And let's take a legitimate look at some of Wolf-on-sea's residents. Who's first?
JOHN FLARK: Hi, erm... hi, yeah, I recently bought this urn from a Red Cross Shop and I was wondering how much it's worth.
DICKINSON: Check the price sticker, you clot.
JOHN FLARK: Oh, um... okay, right, I'll do that, and... oh, yeah, I was told it was unique, so I imagine that pushes the price up..?
DICKINSON: Then what's that identical one doing in the bushes in the background?
JOHN FLARK: Zounds, I dunno. I reckon I've been stitched up good and proper. I ought to - ah, ah, ah, BLOOOOOF!
JEZ 'PINTO' MILKO: Why, hello sir! I've brought along this axminster loom. What do you think?
DICKINSON: I think you look like a right nancy, that's what I think. I'm staying over here on the left.
JEZ 'PINTO' MILKO: Uhh, well... it still works, and I think it's jolly exciting!
DICKINSON: Look, it's just a loom! Modern looms are far more efficient than this crap!
JEZ 'PINTO' MILKO: Yes, maybe so, but this is... is... BLOOOOOF!
DICKINSON: BLOOOOOF!
DOLLY MARE: I've brought along this old-style phone, and I love it to death, it's so kitsch!
DICKINSON: Big deal, I've seen plenty of them sold in Cash Converters. Alongside the Miami Vice videos.
DOLLY MARE: Oh. I wasn't aware -
DICKINSON: And if you say you love it, then why have you brought it to be valued? You're not selling are you?
DOLLY MARE: (silence)
ALFRED LOZENGE: Hello, um... will this sled do? I found it in my garden shed.
DICKINSON: I'll give you fifty nicker for it, geeza... hang on, what's that small child doing on it?

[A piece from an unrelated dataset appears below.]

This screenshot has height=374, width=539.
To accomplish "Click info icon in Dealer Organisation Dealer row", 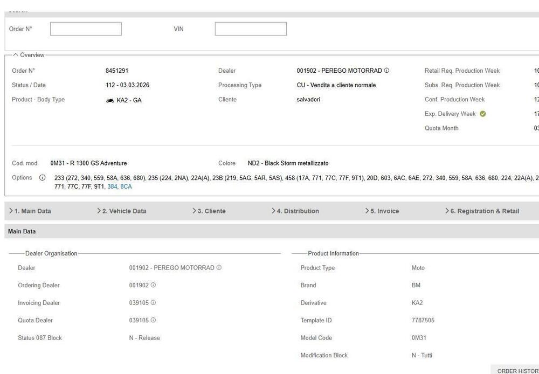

ALFRED LOZENGE: I dunno, he just comes with it.
DICKINSON: Urgh, repugnant child. I democratically withdraw my offer.
ALFRED LOZENGE: Well, I'll democratically throw it off a cliff, then.
DICKINSON: Fine by me - excuse me... BLOOOOOF!
DICKINSON: Oh great, a poxy branding iron...
TEX McCOWHIDE: No, no, no, it's much more than that! It can do other things!
DICKINSON: Such as..?
TEX McCOWHIDE: Err... a toothpick, a needle...
DICKINSON: Oh, no, stop right there! A sodding toothpick? It's over a metre long? What do you eat out there on the ranch that could possibly necessitate a toothpick that crosses three time zones?
TEX McCOWHIDE: Okay, maybe not a toothpick, but perhaps a knitting needle, or, um... a... broom handle...
DICKINSON: You're just making this up!
TEX McCOWHIDE: Us cowboys learn to think on our feet.
DICKINSON: Why?
TEX McCOWHIDE: (silence)
JESS TRUFFLE: I've got an umbrella, it's very - oh, look, it's gone inside out!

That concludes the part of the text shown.